The game could be almost up for traditional bingo halls.
It would seem that whereas more people than ever are playing the game online, fewer folk than before are playing the game in halls and community centres. And this trend shows no signs of being reversed anytime soon.
Although the rise of online bingo has been credited to some extent with reviving the traditional industry, live bingo is still very much on life support, as interest ebbs away from a sector that is often regarded as staid and dusty. Online bingo has wings, whereas its real world equivalent looks like something of a lame duck. If we take the much-studied bingo slump of the UK as broadly representative of what’s going on across the rest of the world, the steep angle of this collapse in business becomes all the more evident.
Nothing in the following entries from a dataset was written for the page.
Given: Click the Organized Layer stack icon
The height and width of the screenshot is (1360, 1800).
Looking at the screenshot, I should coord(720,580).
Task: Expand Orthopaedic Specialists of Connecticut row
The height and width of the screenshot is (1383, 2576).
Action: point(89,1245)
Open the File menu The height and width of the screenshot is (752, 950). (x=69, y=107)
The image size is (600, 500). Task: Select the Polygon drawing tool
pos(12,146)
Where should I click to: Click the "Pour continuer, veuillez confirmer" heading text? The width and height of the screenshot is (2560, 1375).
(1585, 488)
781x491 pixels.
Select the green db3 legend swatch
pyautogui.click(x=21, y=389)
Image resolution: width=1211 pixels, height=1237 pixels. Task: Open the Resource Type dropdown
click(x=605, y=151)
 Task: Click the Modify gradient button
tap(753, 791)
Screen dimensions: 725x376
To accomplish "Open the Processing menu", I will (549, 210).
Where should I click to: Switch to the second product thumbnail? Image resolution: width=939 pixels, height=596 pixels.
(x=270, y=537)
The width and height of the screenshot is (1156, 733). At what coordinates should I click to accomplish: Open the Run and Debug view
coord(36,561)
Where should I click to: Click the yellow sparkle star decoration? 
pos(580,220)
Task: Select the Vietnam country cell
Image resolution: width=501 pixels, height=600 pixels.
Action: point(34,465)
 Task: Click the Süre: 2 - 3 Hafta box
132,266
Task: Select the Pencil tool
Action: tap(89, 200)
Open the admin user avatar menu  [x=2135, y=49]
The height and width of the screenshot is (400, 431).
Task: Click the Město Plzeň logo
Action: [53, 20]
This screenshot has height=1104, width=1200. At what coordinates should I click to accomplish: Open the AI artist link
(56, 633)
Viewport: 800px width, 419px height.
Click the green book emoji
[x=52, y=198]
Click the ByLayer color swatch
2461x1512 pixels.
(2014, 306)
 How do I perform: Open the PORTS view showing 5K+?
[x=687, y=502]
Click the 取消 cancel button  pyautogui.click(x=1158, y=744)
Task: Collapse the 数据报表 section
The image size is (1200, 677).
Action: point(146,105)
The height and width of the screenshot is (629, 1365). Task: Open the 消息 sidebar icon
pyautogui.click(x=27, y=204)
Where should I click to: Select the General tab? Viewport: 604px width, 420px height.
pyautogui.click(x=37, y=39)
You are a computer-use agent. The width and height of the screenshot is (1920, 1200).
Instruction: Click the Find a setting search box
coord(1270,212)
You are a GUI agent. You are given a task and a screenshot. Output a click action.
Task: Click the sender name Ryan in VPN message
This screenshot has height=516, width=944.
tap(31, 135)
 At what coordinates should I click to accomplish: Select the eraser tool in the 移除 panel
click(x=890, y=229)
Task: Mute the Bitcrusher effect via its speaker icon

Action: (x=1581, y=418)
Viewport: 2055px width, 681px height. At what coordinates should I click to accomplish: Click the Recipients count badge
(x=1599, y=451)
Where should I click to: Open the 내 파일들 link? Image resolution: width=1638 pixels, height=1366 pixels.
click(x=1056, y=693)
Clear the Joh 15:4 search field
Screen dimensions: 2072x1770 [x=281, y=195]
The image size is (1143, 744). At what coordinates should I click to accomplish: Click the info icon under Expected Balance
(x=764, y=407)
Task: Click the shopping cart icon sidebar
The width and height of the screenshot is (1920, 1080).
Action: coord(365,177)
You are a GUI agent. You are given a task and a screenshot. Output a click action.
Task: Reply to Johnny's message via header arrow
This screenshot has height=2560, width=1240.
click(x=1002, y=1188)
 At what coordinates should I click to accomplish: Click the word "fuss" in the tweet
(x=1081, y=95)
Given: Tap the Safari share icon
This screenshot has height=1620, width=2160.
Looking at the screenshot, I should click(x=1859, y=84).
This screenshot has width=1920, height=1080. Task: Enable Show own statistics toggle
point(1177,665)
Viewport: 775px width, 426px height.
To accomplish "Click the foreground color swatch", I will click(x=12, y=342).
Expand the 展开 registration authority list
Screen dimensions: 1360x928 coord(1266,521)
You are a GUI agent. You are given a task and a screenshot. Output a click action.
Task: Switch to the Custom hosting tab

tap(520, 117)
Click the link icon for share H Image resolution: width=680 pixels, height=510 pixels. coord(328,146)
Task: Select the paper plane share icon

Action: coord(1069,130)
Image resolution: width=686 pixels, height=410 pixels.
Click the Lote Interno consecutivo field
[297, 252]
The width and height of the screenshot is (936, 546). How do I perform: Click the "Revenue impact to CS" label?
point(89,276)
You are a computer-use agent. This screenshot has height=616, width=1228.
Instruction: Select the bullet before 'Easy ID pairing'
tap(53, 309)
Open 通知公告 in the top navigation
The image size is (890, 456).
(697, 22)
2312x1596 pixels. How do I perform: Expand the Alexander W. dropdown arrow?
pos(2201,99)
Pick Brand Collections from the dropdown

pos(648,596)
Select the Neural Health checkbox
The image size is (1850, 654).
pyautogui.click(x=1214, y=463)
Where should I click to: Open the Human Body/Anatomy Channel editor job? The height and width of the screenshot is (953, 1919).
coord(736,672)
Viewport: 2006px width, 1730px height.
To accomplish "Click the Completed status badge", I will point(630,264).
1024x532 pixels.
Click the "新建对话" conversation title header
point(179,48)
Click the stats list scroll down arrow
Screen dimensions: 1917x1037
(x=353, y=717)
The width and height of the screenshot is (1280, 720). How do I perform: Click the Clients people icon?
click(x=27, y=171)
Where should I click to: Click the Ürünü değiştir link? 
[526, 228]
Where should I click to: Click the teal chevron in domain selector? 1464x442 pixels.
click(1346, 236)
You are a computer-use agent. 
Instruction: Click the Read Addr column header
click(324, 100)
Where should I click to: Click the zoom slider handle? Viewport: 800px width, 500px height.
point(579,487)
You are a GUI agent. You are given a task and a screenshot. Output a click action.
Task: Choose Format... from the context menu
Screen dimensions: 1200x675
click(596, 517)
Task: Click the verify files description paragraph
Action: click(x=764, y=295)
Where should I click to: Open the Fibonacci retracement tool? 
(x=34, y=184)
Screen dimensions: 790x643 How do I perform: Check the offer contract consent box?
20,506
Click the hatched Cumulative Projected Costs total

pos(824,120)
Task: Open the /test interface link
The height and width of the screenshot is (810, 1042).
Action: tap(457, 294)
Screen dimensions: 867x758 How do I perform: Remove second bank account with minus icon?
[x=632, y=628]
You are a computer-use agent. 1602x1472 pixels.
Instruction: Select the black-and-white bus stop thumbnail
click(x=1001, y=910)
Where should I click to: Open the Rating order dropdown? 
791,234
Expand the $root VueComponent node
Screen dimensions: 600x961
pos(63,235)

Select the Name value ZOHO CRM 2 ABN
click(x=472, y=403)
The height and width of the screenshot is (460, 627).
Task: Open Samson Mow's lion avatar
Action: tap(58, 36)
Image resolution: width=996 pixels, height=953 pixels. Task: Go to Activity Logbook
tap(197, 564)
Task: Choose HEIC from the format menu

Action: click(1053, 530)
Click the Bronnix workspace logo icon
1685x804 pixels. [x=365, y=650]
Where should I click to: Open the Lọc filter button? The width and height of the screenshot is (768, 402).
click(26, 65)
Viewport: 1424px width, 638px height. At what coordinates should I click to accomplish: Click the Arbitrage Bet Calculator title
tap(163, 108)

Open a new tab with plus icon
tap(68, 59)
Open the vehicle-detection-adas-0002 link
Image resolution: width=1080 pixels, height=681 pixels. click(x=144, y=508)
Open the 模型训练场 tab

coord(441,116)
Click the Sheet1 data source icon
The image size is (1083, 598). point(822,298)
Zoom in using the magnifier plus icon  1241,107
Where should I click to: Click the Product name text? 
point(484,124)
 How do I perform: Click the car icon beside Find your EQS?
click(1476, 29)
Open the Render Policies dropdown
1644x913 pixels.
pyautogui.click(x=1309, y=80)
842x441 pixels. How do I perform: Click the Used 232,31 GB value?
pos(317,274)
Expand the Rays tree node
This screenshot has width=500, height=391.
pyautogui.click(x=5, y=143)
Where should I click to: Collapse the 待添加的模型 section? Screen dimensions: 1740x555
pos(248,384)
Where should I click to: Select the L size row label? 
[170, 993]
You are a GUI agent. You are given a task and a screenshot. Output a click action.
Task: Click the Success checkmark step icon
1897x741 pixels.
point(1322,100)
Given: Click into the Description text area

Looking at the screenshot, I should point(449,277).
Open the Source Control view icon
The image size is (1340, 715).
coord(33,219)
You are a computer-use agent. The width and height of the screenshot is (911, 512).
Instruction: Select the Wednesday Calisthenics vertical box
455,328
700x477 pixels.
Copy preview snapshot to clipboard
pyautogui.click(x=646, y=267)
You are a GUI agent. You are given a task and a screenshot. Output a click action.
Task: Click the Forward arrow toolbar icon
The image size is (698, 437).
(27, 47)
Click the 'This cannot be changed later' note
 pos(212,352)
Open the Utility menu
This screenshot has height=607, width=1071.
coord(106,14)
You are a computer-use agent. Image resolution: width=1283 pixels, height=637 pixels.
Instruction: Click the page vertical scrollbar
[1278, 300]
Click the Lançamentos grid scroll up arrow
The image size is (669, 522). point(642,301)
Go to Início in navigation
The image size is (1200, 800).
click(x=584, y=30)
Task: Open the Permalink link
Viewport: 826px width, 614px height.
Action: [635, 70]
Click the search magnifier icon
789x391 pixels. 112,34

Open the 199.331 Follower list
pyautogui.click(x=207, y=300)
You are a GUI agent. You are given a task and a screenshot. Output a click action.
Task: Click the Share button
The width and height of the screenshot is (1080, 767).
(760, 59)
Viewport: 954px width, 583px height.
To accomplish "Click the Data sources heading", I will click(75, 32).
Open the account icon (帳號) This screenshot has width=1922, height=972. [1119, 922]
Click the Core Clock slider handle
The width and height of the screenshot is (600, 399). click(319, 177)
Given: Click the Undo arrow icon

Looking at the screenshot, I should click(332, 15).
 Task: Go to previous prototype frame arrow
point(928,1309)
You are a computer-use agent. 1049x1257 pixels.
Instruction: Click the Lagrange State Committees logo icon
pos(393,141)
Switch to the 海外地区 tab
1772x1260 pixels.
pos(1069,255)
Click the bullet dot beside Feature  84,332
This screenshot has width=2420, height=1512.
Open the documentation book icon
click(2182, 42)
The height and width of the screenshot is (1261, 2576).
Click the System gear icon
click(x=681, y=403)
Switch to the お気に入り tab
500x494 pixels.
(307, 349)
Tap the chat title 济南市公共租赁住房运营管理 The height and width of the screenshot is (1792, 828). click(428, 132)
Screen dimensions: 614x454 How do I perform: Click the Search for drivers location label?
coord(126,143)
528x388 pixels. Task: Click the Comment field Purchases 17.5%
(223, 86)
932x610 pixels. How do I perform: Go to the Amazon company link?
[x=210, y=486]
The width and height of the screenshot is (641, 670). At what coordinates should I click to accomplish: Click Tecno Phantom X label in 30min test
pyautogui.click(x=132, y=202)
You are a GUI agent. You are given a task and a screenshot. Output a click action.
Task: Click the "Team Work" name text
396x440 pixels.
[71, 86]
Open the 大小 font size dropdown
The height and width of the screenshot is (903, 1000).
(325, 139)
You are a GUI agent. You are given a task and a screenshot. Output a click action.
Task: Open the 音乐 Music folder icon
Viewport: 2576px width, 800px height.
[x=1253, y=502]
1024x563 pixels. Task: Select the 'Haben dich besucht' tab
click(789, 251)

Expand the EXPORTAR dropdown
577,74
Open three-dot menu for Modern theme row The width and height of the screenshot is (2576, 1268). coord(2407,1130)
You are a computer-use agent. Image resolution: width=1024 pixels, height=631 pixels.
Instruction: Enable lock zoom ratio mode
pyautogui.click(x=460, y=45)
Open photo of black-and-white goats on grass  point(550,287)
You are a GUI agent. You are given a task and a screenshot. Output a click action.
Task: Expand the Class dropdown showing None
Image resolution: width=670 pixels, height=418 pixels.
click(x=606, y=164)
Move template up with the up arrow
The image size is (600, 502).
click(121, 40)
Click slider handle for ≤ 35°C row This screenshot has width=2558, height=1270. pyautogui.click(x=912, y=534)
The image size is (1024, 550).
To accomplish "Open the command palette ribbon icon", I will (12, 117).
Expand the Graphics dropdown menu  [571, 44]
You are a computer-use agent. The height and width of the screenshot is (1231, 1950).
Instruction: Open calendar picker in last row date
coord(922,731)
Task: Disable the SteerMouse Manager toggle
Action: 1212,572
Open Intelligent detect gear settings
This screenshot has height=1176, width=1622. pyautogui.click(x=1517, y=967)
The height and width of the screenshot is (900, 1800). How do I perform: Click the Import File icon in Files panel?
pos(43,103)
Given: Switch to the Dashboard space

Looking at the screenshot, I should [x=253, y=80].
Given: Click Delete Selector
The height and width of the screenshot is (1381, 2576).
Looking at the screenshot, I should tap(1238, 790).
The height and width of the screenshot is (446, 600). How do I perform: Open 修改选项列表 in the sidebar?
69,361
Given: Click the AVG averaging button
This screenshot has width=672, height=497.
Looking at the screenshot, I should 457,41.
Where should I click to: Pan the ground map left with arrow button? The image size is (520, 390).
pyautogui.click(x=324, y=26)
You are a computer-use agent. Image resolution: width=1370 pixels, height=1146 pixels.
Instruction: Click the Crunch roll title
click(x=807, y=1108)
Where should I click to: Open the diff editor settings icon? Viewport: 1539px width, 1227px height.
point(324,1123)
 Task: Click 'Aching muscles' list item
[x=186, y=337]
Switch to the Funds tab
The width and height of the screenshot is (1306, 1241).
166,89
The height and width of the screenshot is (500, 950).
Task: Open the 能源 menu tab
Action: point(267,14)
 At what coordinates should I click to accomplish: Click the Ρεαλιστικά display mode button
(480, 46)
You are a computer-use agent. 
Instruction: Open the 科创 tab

Until as recently as 2005, new bingo venues were opening up across the country every single year, but since this date it’s largely been a pattern of managed decline. The dismal figures speak for themselves. Whereas there were over 600 registered bingo halls in 2005, by 2014 this number had slipped to fewer than 400 – and it’s still in free fall. The live bingo demographic is tilted heavily in favour of the elderly, with the average age of participants logged at around the 60 plus mark. There’s a prominent gender disparity too, with around three-quarters of this contingent being female. This is a demographic that is, quite literally, dying out. Around a third of all bingo halls have closed their doors as bingo moved online. That still leaves over a million people playing live bingo on a weekly basis, but represents a considerable dwindling in overall popularity. Live bingo venues functioned as communities in their own right, social hubs where people came together to chat and share jokes around a common pursuit.
At the same time as the flame of live bingo began to flicker and die, online bingo began to take up the torch. By 2012, the UK online bingo market alone was worth a whopping £259 million, or around $328 million.
As Wi-Fi took off, the concept of the chatroom lobby enabled the social atmosphere of the bingo club to be duplicated online. And this has paid off handsomely, attracting both bingo regulars to the online experience, and building an entirely new demographic, considerably younger than to be found in traditional bingo halls. The best bingo sites encourage this spirit of community, and players relish the chance to exchange banter and online chit-chat as they settle down to play. The volume of new online bingo sites opened over the past 12 months further illustrates this growth, with many of these offering welcome deposit bonuses of up to 500% to attract new customers – many of whom may have never played the game online before.
Research conducted on behalf of the BBC indicates that 20% of UK online players are aged between 18 and 24, whilst 62% of those surveyed were under 45 years of age. This amounts to a younger, sprightlier, tech-savvy audience, and one that will doubtless grow in line with new technological developments, accessing their favourite game via mobile apps and laptops.
Can live bingo learn the lessons of this online renaissance? Or is the industry doomed to become a hollowed-out relic of its former glory, with halls shut down and boarded up, never to reopen?
Recent signs point toward lessons being learned. To win new customers, live bingo has been compelled to innovate, and not before time.
UK bingo duty was slashed in 2014 from 20% to 10% in an effort to stimulate new investment, and new ventures have sprung into being that seek to redefine the traditional bingo experience in terms that make the game appealing to the hipster generation. “Alternative bingo” could breathe new life into the game.
“Rebel Bingo” in London, and “Bongo’s Bingo”, first in Manchester, and now in Liverpool are examples of this new wave bingo phenomenon, offering a manic bingo experience pitched somewhere between conventional “eyes down” bingo and a full-on rave – flashing lights, thumping music, even DJ’s to call out the numbers; all these elements are being deployed to transform the live bingo experience and introduce an atmosphere of studied irreverence to the proceedings. Bingo can be fun, say the promoters – bingo must be fun in order for it to survive.
Can these initiatives succeed in revitalising the live bingo industry? Or is this just the death throes of a dying sector? Has the world moved on, or is there room enough in it still for live bingo as a force for social interaction and community cohesion? Only time will tell. It always does.